4) Reading the bottom: relative valuation + shareholder returns
Given heavier investment into Kling and its better‑than‑expected near‑to‑mid‑term traction, we still use SOTP for legacy + Kling. For Kling, we assign a $350–400mn 2026 revenue and 20x P/S, implying $7–8bn valuation.
For legacy, Dolphin Research uses two approaches:
(1) From fundamentals, assign 6–8x P/E to RMB 18bn profit for a $16–20.5bn valuation.
(2) From shareholder returns, 2025 delivered HKD 5.1bn and this year known dividends are HKD 3.0bn; if buybacks reach the 2024–2025 average of HKD 8.0bn, total returns would be HKD 11.0bn, which at a 10% yield implies ~$14bn valuation for legacy.
On these two methods, combined SOTP (legacy + Kling) is $21–28.5bn, averaging just under $25bn. The stock closed today at ~$25.4bn, suggesting the market priced it ‘fast, precise, and tough.’

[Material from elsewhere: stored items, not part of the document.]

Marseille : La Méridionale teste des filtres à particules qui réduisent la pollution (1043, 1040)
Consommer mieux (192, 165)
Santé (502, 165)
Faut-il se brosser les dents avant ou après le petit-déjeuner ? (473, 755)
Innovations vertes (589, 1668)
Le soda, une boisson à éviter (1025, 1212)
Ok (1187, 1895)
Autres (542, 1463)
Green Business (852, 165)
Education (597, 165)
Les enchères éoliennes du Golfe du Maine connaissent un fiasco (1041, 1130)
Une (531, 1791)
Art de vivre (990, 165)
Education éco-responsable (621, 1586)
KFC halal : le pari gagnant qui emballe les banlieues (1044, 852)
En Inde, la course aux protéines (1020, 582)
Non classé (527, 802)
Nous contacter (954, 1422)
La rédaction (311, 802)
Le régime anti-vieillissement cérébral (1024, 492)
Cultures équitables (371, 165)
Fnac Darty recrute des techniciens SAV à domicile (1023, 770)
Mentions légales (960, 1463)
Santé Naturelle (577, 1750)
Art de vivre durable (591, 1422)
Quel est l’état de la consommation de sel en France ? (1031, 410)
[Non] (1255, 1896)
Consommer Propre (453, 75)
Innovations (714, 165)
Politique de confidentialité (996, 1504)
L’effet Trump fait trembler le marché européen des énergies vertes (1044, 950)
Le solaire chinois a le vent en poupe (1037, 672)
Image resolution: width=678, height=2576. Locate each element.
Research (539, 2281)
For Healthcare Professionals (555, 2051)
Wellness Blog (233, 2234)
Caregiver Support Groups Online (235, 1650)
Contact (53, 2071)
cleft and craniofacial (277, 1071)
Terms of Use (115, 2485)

Mgmt. calls its guidance ‘conservative,’ implying room to beat later on. From a long‑term view, downside looks limited at these levels, and investors can reference the range above against their risk appetite, while near‑term caution is reasonable given low visibility.
To quickly shift sentiment and expectations, the fastest path near term is sustained, faster iteration and tuning for Kling, preserving product competitiveness, accelerating penetration, and driving greater investor recognition and pricing of its R&D capability.